You Don't Like The Truth: Four Days Inside Guantanamo is a 2010 documentary. The film focuses on the recorded interrogations of Canadian child soldier Omar Khadr, by Canadian intelligence personnel that took place over four days from February 13–16, 2003 while he was held at Guantanamo. It presents these with observations by his lawyers and former cell mates from the Bagram Theater Internment Facility and Guantanamo Bay detention camps.

The film premiered at the Festival du nouveau cinéma in Montreal in October 2010. The film was shown to Canadian parliamentarians in October 2010. Khadr's defence attorney's planned to show the film during their summation if Khadr's trial went forward. According to the Montreal Gazette the film-makers Luc Côté and Patricio Henríquez also produced a series of short YouTube videos as a companion to the feature-length documentary.

==Summary==
Omar Khadr was taken captive in Pakistan at the age of 15 and ultimately imprisoned at Guantanamo, charged with killing a US soldier.

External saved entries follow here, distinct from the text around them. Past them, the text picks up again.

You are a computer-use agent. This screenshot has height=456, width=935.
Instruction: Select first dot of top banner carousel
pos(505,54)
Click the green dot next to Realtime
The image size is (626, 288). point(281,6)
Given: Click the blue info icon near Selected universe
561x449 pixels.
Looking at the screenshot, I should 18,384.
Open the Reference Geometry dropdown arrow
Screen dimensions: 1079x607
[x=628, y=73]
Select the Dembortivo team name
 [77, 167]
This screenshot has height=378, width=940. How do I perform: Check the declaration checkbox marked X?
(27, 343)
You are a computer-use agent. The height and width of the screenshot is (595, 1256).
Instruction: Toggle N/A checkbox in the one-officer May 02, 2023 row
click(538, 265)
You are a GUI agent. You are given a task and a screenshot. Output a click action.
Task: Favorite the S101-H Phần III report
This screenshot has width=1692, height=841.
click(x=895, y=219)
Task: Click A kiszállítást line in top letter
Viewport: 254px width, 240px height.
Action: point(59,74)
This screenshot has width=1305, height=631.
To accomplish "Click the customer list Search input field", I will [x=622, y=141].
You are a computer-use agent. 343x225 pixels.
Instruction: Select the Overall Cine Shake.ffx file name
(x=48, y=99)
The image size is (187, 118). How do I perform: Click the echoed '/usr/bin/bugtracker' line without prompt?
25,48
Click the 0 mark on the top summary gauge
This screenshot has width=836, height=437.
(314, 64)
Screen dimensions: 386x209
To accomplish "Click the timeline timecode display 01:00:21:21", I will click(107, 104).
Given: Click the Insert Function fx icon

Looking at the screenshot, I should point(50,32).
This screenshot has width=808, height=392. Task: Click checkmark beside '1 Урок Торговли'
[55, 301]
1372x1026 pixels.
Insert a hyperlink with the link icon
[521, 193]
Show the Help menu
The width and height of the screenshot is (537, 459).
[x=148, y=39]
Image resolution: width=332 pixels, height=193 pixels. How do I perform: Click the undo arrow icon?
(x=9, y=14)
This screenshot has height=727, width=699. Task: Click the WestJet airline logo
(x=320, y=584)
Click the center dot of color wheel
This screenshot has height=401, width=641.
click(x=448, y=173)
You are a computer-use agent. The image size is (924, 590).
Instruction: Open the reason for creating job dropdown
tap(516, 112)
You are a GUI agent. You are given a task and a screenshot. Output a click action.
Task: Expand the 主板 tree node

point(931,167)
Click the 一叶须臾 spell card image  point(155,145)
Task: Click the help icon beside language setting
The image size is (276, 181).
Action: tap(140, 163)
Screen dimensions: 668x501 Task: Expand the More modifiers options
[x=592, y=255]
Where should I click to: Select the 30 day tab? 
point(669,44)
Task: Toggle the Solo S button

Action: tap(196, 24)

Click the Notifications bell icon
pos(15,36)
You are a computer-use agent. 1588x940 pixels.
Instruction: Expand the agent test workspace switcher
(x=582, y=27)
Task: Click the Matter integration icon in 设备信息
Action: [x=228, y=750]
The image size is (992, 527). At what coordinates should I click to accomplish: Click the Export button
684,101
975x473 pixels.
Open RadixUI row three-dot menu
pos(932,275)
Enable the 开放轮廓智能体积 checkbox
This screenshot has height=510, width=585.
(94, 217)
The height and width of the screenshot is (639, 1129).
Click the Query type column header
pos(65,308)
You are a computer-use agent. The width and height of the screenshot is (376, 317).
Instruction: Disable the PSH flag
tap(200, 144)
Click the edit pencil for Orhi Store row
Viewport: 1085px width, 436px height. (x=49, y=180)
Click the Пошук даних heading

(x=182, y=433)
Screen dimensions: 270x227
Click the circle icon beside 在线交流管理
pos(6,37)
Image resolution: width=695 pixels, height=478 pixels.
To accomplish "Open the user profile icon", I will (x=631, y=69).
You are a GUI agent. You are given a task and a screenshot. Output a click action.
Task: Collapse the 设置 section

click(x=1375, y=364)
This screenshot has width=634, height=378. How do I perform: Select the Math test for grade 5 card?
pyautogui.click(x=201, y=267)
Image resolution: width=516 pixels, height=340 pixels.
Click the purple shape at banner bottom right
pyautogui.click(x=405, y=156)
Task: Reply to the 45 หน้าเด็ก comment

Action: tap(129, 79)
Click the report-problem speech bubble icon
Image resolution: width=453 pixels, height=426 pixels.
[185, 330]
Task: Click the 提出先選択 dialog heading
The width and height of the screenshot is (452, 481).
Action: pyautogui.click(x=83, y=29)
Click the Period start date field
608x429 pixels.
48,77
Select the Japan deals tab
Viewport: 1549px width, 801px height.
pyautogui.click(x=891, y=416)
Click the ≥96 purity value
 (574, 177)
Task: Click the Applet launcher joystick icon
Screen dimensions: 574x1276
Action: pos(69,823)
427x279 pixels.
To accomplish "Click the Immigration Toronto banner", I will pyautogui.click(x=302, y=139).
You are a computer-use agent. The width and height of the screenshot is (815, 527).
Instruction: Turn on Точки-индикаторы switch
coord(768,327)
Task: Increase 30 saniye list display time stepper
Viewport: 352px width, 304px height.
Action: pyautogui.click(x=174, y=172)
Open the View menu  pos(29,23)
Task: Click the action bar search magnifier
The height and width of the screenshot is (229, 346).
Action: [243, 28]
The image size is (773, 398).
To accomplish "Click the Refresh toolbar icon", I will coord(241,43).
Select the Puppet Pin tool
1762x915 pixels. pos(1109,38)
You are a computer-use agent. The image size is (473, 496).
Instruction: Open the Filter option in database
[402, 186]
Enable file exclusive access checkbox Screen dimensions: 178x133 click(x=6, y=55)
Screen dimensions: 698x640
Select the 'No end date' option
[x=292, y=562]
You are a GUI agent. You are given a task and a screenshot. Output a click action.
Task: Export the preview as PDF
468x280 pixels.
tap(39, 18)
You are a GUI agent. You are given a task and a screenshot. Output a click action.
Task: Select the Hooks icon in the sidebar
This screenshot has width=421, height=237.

Khadr was finally transferred into Canadian custody in late 2012. He was held in a maximum security prison and transferred in 2014 to a medium-security one. He was released in 2015.

==Reception==
Peter Bradshaw wrote in The Guardian,

His unseen interrogator here is a Canadian intelligence officer, evidently the lead officer in a team, permitted by the Americans to question the prisoner on the understanding that a friendly seeming fellow countryman might cause Khadr to open up and give the US valuable intelligence. So far from being a respite from torture, this insincere friendly chat is a hideous refinement of cruelty: a horrifying turn of the screw.

Andrew O'Hehir wrote in Salon, "Khadr became a sort of ritual sacrifice by the Canadian government, an offering to its American allies and/or overlords."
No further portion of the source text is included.